The panel reserved special ire for the provision authorizing challenges to an individual’s sex if they wanted to participate on a women’s team and somebody raised doubts about whether they were women within the meaning of the statute. The court found this procedure to be unduly intrusive, arguing that it singled out women – and particularly transgender women – and placed no symmetrical burden on men, providing no mechanism for challenging whether somebody who wanted to participate on a men’s team was male. The dissenting judge challenged some of this analysis, contending that the ability to make a sex challenge was determined not by the sex or gender identity of the challenged individual but rather whether they were competing on a women’s team. The mental gymnastics of this argument struck this writer as bizarrely formalistic.

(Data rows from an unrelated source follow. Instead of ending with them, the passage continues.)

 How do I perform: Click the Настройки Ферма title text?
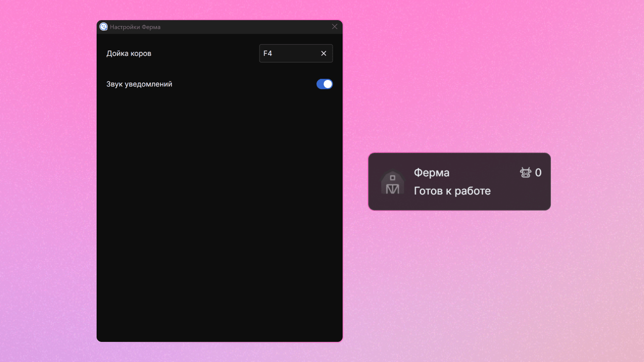click(x=135, y=27)
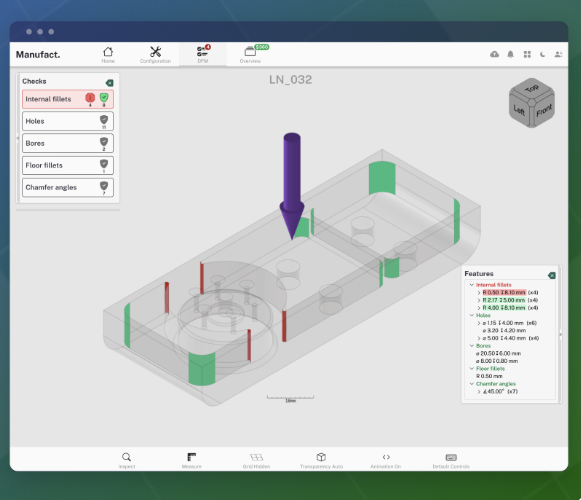Toggle dark mode moon icon
Screen dimensions: 581x500
542,54
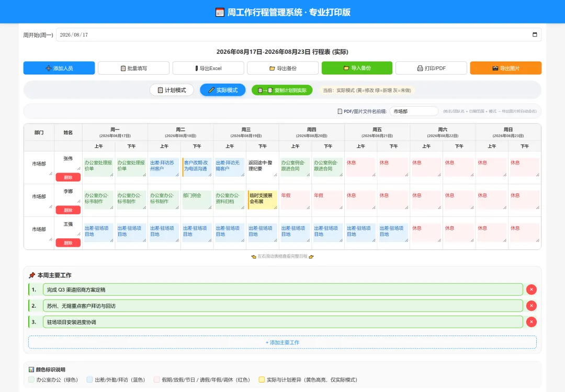Click the yellow legend swatch for 实际与计划差异
The height and width of the screenshot is (392, 565).
click(x=262, y=379)
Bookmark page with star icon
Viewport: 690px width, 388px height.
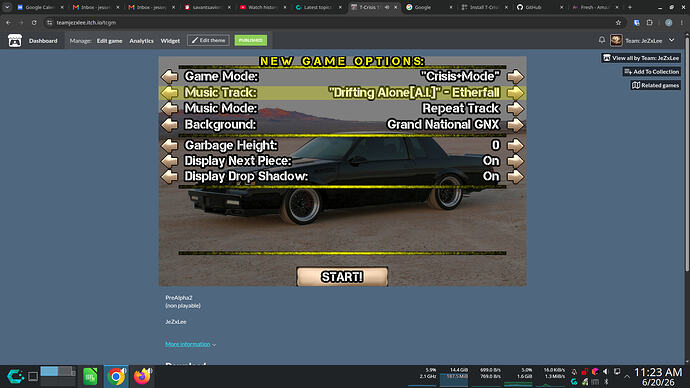point(618,22)
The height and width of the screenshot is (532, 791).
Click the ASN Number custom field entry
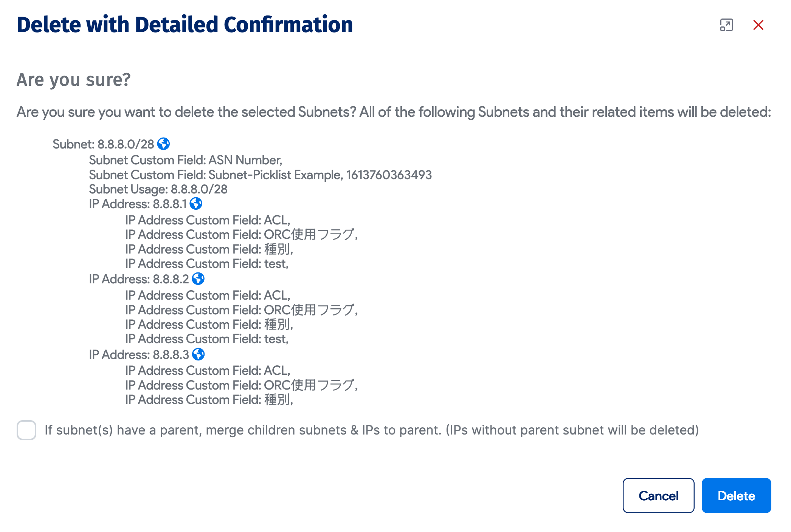tap(185, 160)
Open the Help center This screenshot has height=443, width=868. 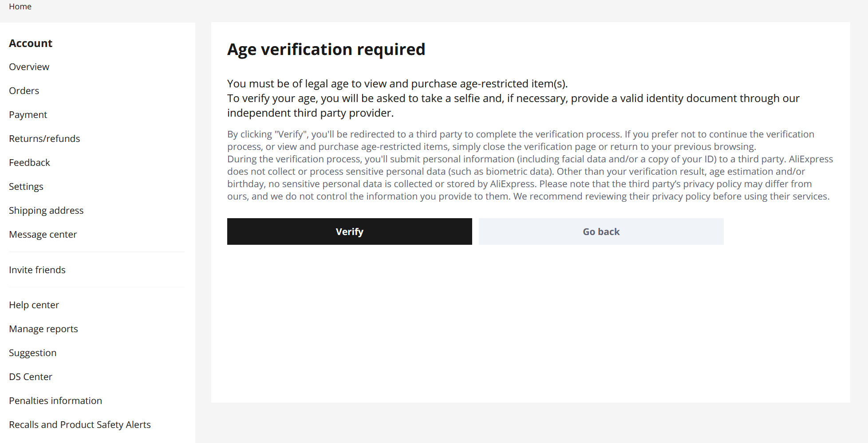(x=34, y=305)
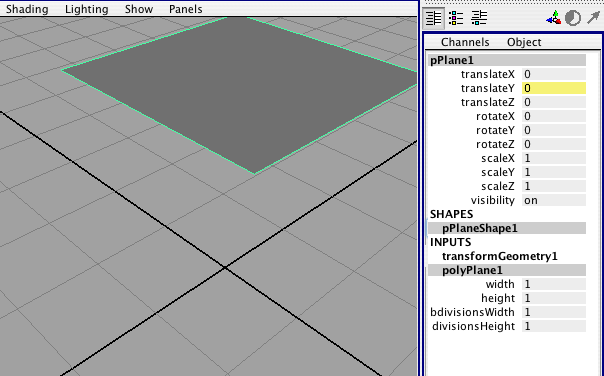604x376 pixels.
Task: Open the Object menu in Channel Box
Action: (x=524, y=42)
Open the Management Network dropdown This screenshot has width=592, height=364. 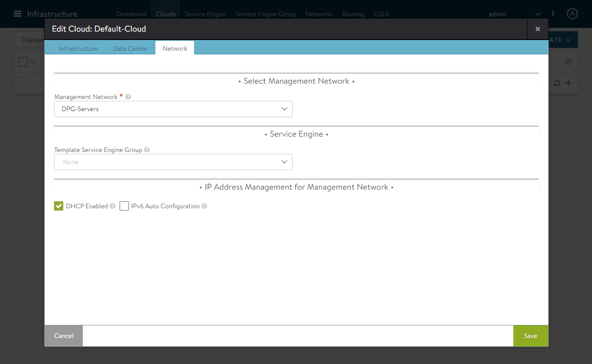tap(173, 109)
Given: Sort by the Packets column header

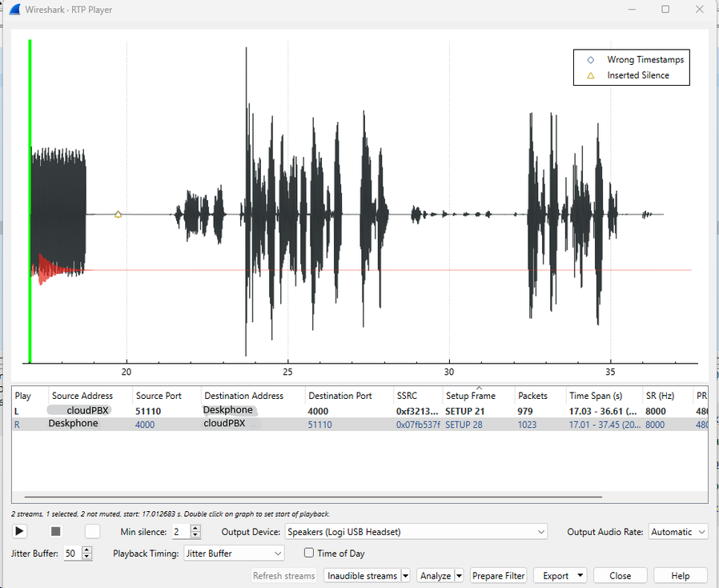Looking at the screenshot, I should pyautogui.click(x=532, y=396).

The court concluded that even though the case was litigated as an as-applied challenge to the statute from the perspective of Lindsay Hecox, Judge Nye had not abused his discretion by broadly enjoining all implementation of the Act, not restricting his injunctive relief just to protect Hecox personally. Although normally preliminary injunctions are focused narrowly to preserve the rights of the identified plaintiffs in the case, the 9th Circuit panel considered that the nature of this case justified the broader approach since it reflected facial problems with the law.
The dissenter agreed with much of the panel opinion but faulted the injunction as being insufficiently specific to meet the requirements of the Federal Rules of Civil Procedure. Delving into the majority’s discussion of the science, Judge Christen noted that the court had conceded that fairness could require the exclusion of some transgender women based on the facts and timing of their transition – most importantly, whether they were taking medications that lowered their level of endogenous testosterone, which was shown to be considered the most important element in conferring athletic advantage on males – and chided the majority for affirming the injunction without calling for it to be modified it to reflect these factual findings. Perhaps Judge Nye will react to this suggestion as the case proceeds. The panel’s conclusion indicated that the policies adopted by several sports regulatory bodies, which call for individualistic assessments rather than an across-the-board ban, would be consistent with the injunctive relief ordered by the court.
Hecox is represented by lawyers from Lambda Legal and the ACLU of Idaho, as well as volunteer attorneys from the private bar and local counsel in Idaho.